Miente, miente que algo queda”, decía el gurú de la propaganda nazi, Joseph Goebbels, quien ayudó a construir una de las estrategias más poderosas de dominación planetaria, pero que nunca imaginó el final desastroso que tendría ese plan maquiavélico.
En Bolivia, los estrategas del “proceso de cambio” han ayudado a consolidar no solo la idea de que estamos cambiando, hecho que de por sí es una gran mentira, sino que todo lo pasado fue malo y que es necesario destruirlo.
En ese conjunto de mentiras se encuentra el gran emblema de la “revolución” (otra mentira) que es la Nacionalización. Se pretende mandar a la hoguera a todo aquel que tenga la osadía de cuestionarla y la verdad es que a la hora del balance son más los perjuicios que los beneficios. Desde el mismo momento en que, por un afán de protagonismo y por enfatizar en la parafernalia, se recurrió a la criminalización de las empresas petroleras, el Gobierno sumió al país en una sequía de inversiones que amenaza con la sostenibilidad de la actividad hidrocaburífera nacional.

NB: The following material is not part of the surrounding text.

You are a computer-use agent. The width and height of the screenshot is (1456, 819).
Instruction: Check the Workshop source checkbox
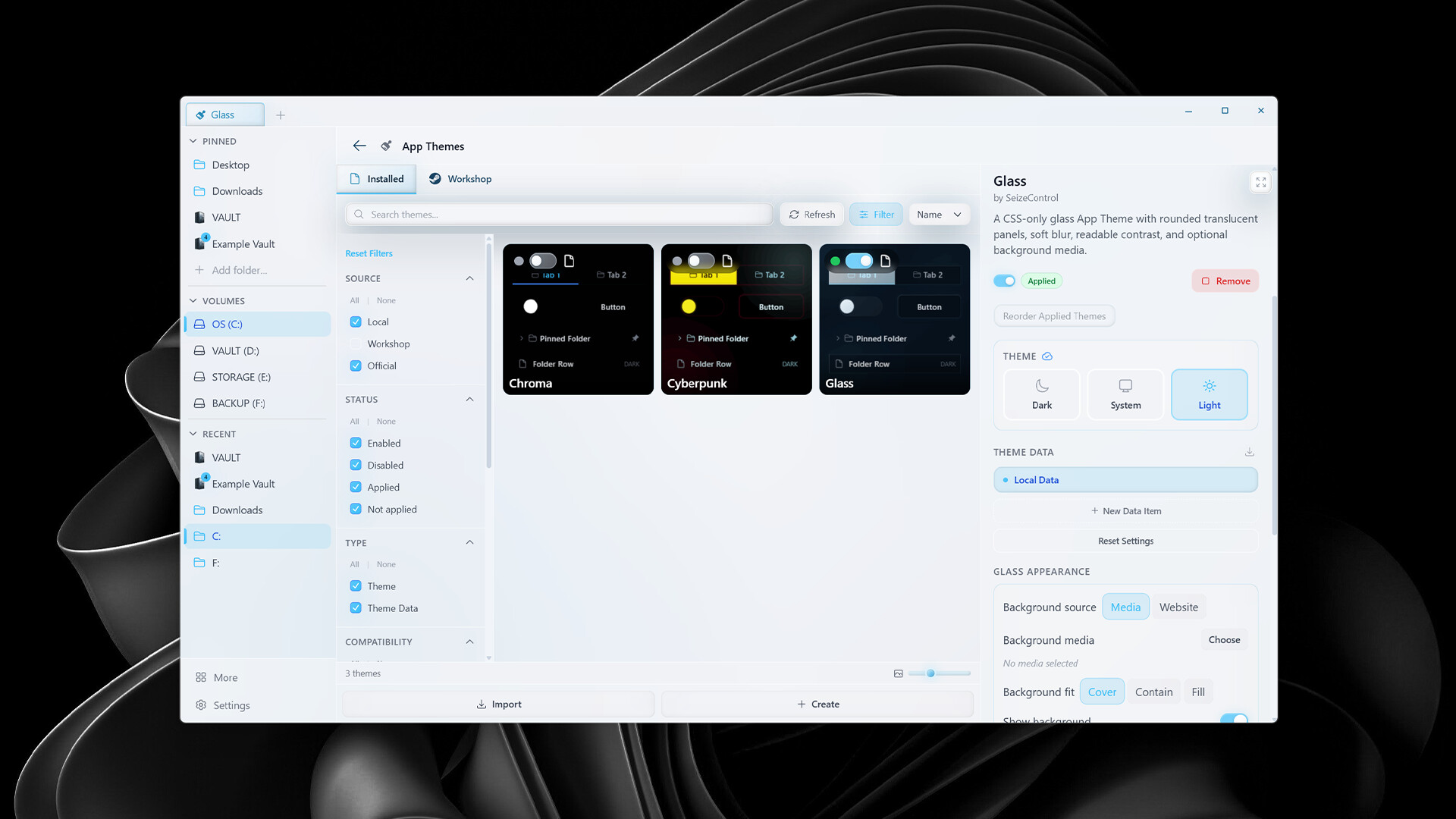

La demagogia del congelamiento de precios de los combustibles y de una distribución de la renta petrolera que deja muy poco margen a las empresas hizo la otra parte del trabajo y si bien algunas compañías siguen invirtiendo en Bolivia, lo hacen porque tienen compromisos qué cumplir con Argentina y Brasil, donde la necesidad de gas es mucho más grande que las dificultades que ofrece nuestro país a los inversionistas. Esa ecuación ya está fallando con Buenos Aires por el default y enfrentará duros desafíos en el 2019, cuando se busque renovar el contrato de exportación a San Pablo. Del mercado local ni hablemos, pues la nacionalización se tradujo en desabastecimiento de gas para los bolivianos, escasez de combustibles líquidos y el aplazamiento de grandes proyectos como el Mutún y la construcción de por lo menos tres fábricas de cemento, entre muchas otras postergaciones. La mayor parte de la población sigue comprando el gas en garrafa y el 30 por ciento de los bolivianos usan leña para cocinar sus alimentos.
Se ha mentido sobre los beneficios de nacionalización para la actividad misma del sector hidrocarburos, que todavía cosecha lo que se sembró en el “sucio periodo neoliberal” y también se miente sobre las ventajas que ha traído para los bolivianos. Bolivia exporta el 80 por ciento del gas que sale del subsuelo y esas ventas vuelven en forma de “plata dulce” que el gobierno derrocha sin ton ni son, a la manera de un nuevo rico, haciéndole creer a la gente que los bonos son una gran hazaña, cuando apenas representan menos del dos por ciento del presupuesto nacional. El resto se va en aviones, en “juguetes” para los militares, en empresas improductivas, canchitas y ese barril sin fondo denominado campaña proselitista permanente en la que se mantiene el gobierno hace nueve años, en un ir y venir de helicópteros, aviones y autos blindados.
Por último y tal vez lo más grave. La nacionalización nos ha hecho más rentistas que nunca. La economía boliviana, que estaba desafiada a volcarse hacia la industrialización y la diversificación, se ha hecho más primaria, más dependiente de las materias primas y amenaza con convertirse en una maldición, pues hay muchos que no quieren ni producir alimentos y cada vez importamos más, incluyendo papa y cebolla. Estamos a un paso de volvernos como Venezuela, con todas las consecuencias que ello implica.